Setengah Triliun "Hilang" di Jalan: Ketika BGN Kehilangan Arah
Ilustrasi. (poto Ai)
Oleh: Lhynaa Marlinaa
Satuju.com – Pagi ini, udara di kantor pusat Badan Gizi Nasional (BGN) terasa lebih menyesakkan daripada polusi ibu kota. Narasi "daun pisang" yang kemarin sempat menjadi bahan perbincangan hangat, ternyata hanyalah dekorasi murah untuk menutupi pembusukan sistemik di dalam lembaga yang seharusnya mengurusi perut rakyat.
Saat ribuan anak di pelosok negeri masih dihantui risiko keracunan pangan, di Jakarta, sebuah mesin pencuci uang raksasa diduga sedang bekerja dengan raungan yang sangat kencang.
1. Drama "Miskomunikasi" Setengah Triliun
Konflik terbuka antara Menteri Keuangan Purbaya dan Kepala BGN Dadan Hindayana telah pecah. Di tengah klaim BGN yang telah merealisasikan 21.801 unit motor listrik dari total pesanan 25.000 unit, Menkeu justru melontarkan pernyataan yang menggetarkan meja kabinet: Ia mengira usulan itu sudah mati, namun anggarannya tetap meluncur.
Data dari Center for Budget Analysis (CBA) menyajikan angka yang menghina akal sehat: Rp528,9 Miliar habis hanya untuk jasa pengiriman motor. Di atas meja operasi kami, angka ini bukan sekadar logistik, melainkan "ongkos angkut" menuju penggelapan massal.
2. Jalur Gelap Menuju Singapura: Jejak Sang Makelar "A.S"
Hasil bedah forensik terhadap entitas logistik mengungkap bahwa kontrak raksasa ini dikelola oleh konsorsium pimpinan "L-Express". Perusahaan ini ditemukan tidak memiliki armada mandiri; mereka hanyalah broker yang modal setorsnya melonjak drastis tepat satu bulan sebelum tender dibuka.
Lebih amis lagi, komisaris utama induk perusahaan ini terindikasi memiliki hubungan darah dengan makelar berinisial "A.S" sosok yang saat ini sedang menikmati angin segar di Singapura.
Modus Operandi: Me-markup "jasa" jauh lebih aman daripada me-markup "barang". Dengan biaya riil logistik yang diprediksi hanya 20-30%, terdapat sekitar Rp350 Miliar yang diduga mengalir kembali ke Singapura melalui skema fiktif "biaya konsultasi manajemen". Ini adalah pencucian uang yang dilakukan di jalan raya.

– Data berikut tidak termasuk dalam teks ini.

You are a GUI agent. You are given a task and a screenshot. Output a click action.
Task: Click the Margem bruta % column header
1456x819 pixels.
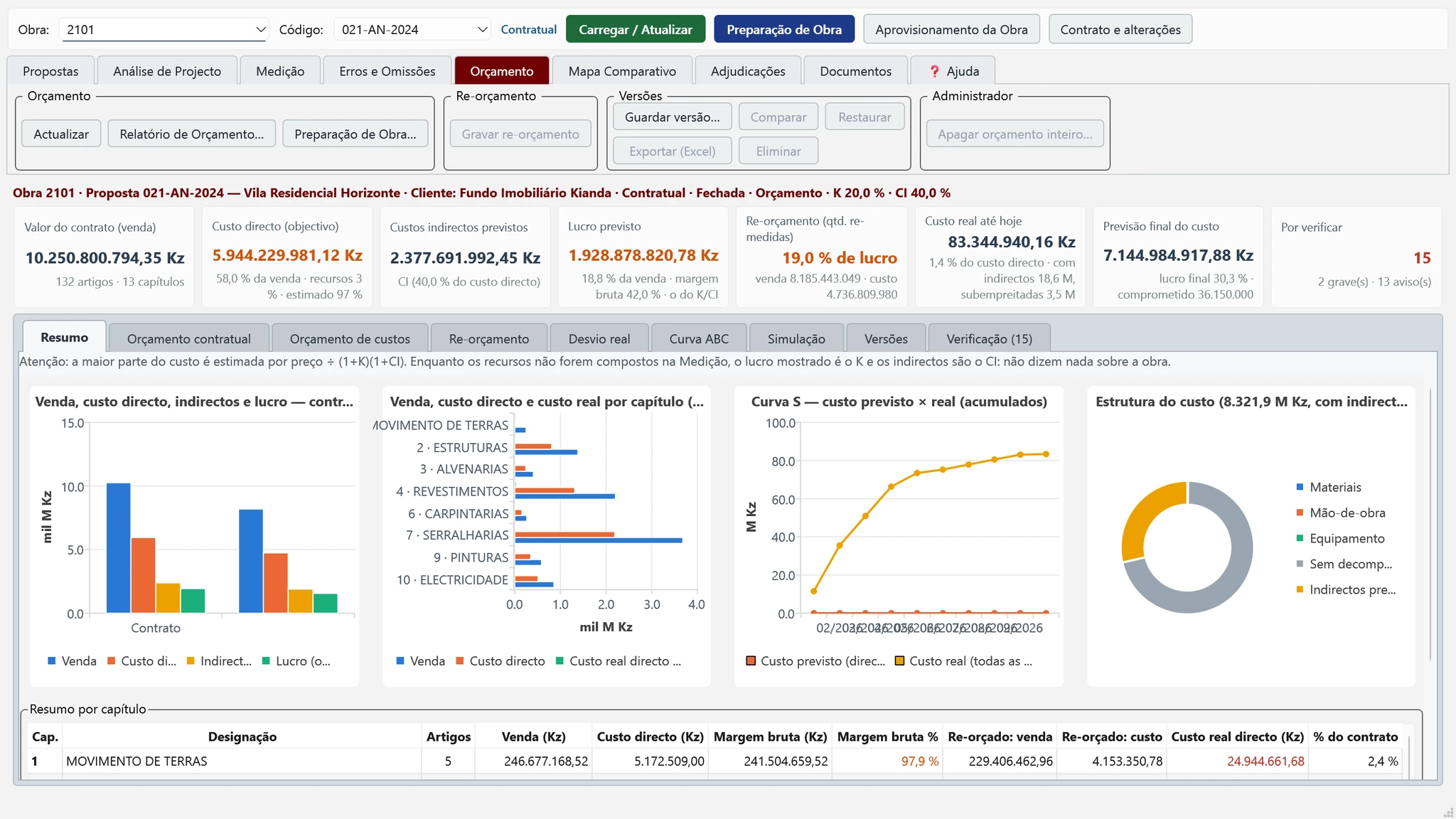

3. SPPG: Dari Sanitasi hingga Penilapan Hak Guru Honorer
Sementara motor listrik mentereng dikirim dengan biaya selangit, di akar rumput, Satuan Pelayanan (SPPG) justru bertumbangan. Laporan penutupan massal meluas dari Barito Utara hingga Sukabumi per 12 April 2026.
Bukan sekadar masalah Instalasi Pengolahan Air Limbah (IPAL), investigasi kami di Sukabumi menemukan indikasi kuat bahwa dana insentif guru honorer dan tenaga pendukung sengaja ditahan oleh oknum pengelola. Mereka yang berkeringat di dapur justru dikorbankan demi menjaga margin keuntungan para broker di pusat.
4. "Penyidikan Senyap" dan Panggilan Paksa
Sinyal bahaya telah menyala di Gedung Bundar. Kejaksaan Agung secara resmi meluncurkan sistem "Jaga Dapur MBG". Meski terdengar seperti program pendampingan, analisis intelijen kami membaca ini sebagai fase "penyidikan senyap". Kejagung kini sedang memantau setiap rupiah yang terbang ke luar negeri.
Di sisi lain, Komisi IX DPR RI telah kehilangan kesabaran. Panggilan paksa terhadap Kepala BGN dijadwalkan minggu ini untuk menjawab pertanyaan mendasar: Mengapa motor listrik lebih prioritas daripada nyawa anak yang keracunan gizi?
Kesimpulan Auditor: Pagar Makan Tanaman
Situasi per pagi ini mengonfirmasi satu hal: Terjadi ketidaharmonisan kabinet yang akut. BGN tampak beroperasi sebagai "unit liar" yang berani menabrak instruksi keuangan negara.
Rakyat diberi tontonan kedatangan motor berlogo instansi, sementara di belakang layar, uang negara dikuras untuk membiayai aset mewah di Orchard Road. BGN tidak sedang mengalami kendala teknis; mereka sedang mengalami Krisis Legitimasi.
Status Investigasi: Jejak Logistik Terkunci. Mengarah pada Aset Luar Negeri.